Myriad presents data on its tools used to classify variants in cancer risk genes

March 8, 2016 – SALT LAKE CITY. Myriad Genetics, Inc., a leader in molecular diagnostics and personalized medicine, today announced it will present new data on its proprietary variant classification program that is used to classify variants in cancer risk genes.  The study will be highlighted at the American College of Medical Genetics (ACMG) and Genomics annual clinical genetics meeting in Tampa, Fla.

“As the world leader in multi-gene panel testing for hereditary cancer, we have a long track record and commitment to advancing the science of variant classification,” said Johnathan Lancaster, chief medical officer, Myriad Genetic Laboratories.  ”Our goal is to provide physicians with the highest quality results possible for every test we perform.”

Myriad’s myVision variant classification program is comprised of proprietary techniques that allow for the most accurate classification for hereditary cancer variants including: Pheno®, M-Co®, InSite™ and LitView™.  The Pheno technique is a history weighting algorithm that could only be developed by Myriad after sequencing the DNA of more than 400,000 patients. 

In this study, the Pheno algorithm was used to analyze variants of unknown significance associated with high cancer risk genes including BRCA1, BRCA2, MLH1, MSH2 and MSH6.  Additionally, the algorithm was updated to analyze variants of unknown significance in moderate cancer risk genes including ATM, CHEK2 and PALB2.  The results of this study showed that Pheno was >99.5 percent accurate for upgrading and downgrading variants of uncertain significance to more definitive clinical classifications. 
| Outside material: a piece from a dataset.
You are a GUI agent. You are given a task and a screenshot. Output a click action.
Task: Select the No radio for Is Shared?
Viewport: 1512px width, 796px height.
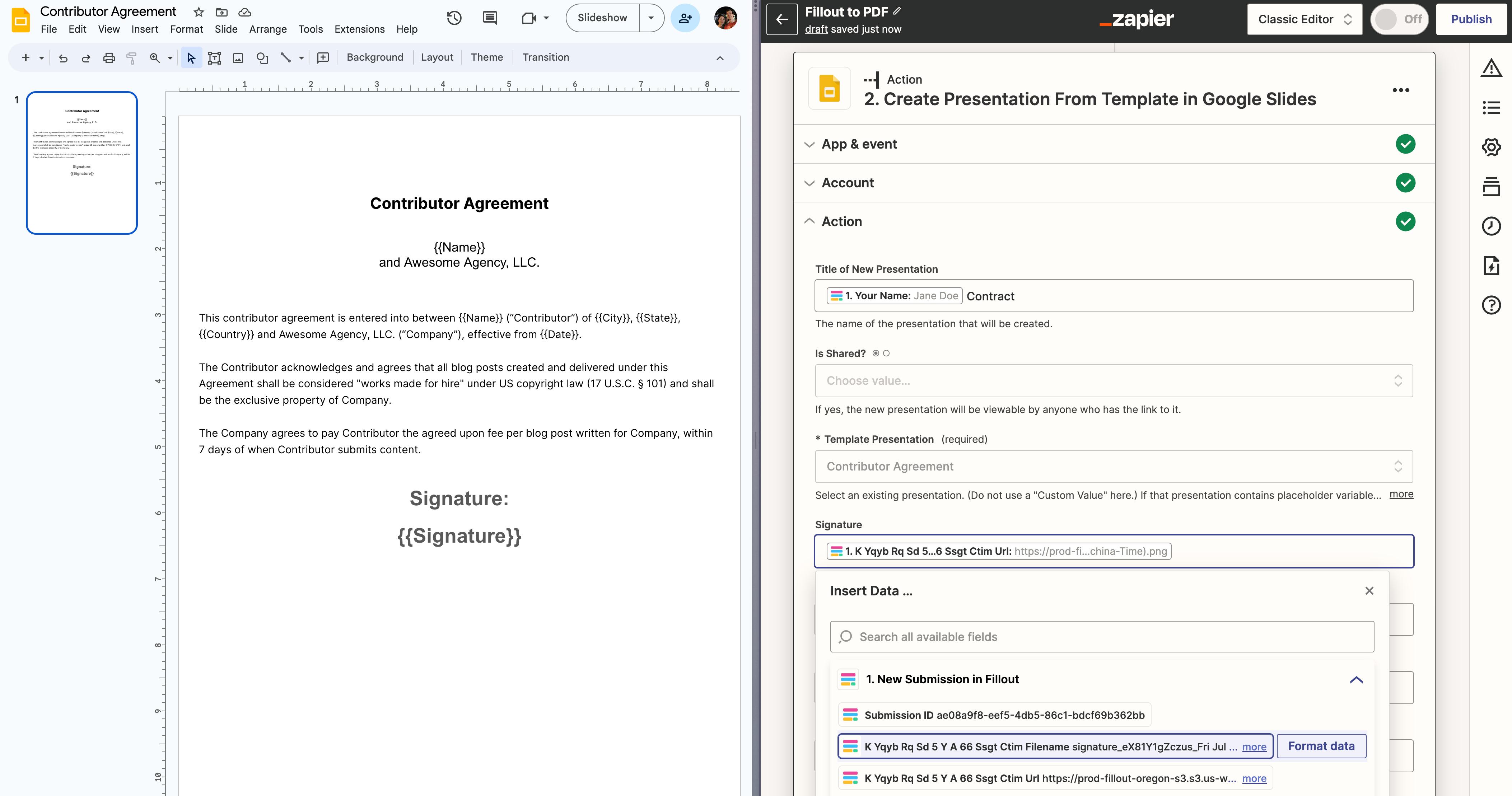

“As the myRisk Hereditary Cancer 25-gene panel test becomes more integrated into clinical practice, there will be a need to classify a greater number of variants,” said Lancaster. “Variants of uncertain significance are particularly problematic for physicians because they leave questions as to whether variations in a patient’s DNA are of concern.  This study demonstrates the ability of Pheno to accurately classify variants from a broader range of genes, which should help reduce anxiety for more patients and their families.”

Source: Myriad Genetics